What people experience on both The Moving Mountains Project walks is more than a hike - it's a course in full mountain immersion. We stay in villages, in villagers' homes where possible - we eat with them and we laugh with them. We stay over in villages instead of simply passing through, so there's a chance to interact and make real connections with real people. The people who guide us on the ground are also born and bred in the areas we visit: the best authorities to show us the areas they know and love.

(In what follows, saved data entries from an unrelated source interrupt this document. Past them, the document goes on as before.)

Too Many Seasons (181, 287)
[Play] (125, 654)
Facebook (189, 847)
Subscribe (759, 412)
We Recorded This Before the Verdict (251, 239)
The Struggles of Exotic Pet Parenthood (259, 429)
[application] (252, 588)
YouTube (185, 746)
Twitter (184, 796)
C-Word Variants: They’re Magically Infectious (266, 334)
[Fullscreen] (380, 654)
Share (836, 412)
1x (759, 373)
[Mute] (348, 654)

In Nepal we are fortunate to work with an active village development committee whose long term project - amongst many other already successful projects in an area covering 13 villages is to build a further education college so that students who complete the school they have now developed can complete their education by getting vocational skills and even computer training. Funds from The Moving Mountains Project will substantially contribute to this and other projects in Nepal in the coming years. In Peru, we have close connections in the poor mountain villages surrounding the Cordillera Huayhuash. Here funds from our walks cater for more basic needs: books in one school, a photocopier in another, and in the long term, establishing computer labs in the schools. With two or three trips a year, we hope to be a long term background source of funding for young people's education on both these remote mountain regions.
So tomorrow it's off to the villages. Backpack packed and a steep all-day climb with huge views of snow shrouded Annapurna as a reward. There will be friends to greet in the villages and many Namastes to say.
From a seed of an idea this project has grown enough to start to move mountains.
In 2009, the Moving Mountains Project is walking in Nepal in March and April and in Peru in July and August.
Gabi Mocatta was at the College of St Hild & St Bede, 1995–1999, where she studied Modern European Languages.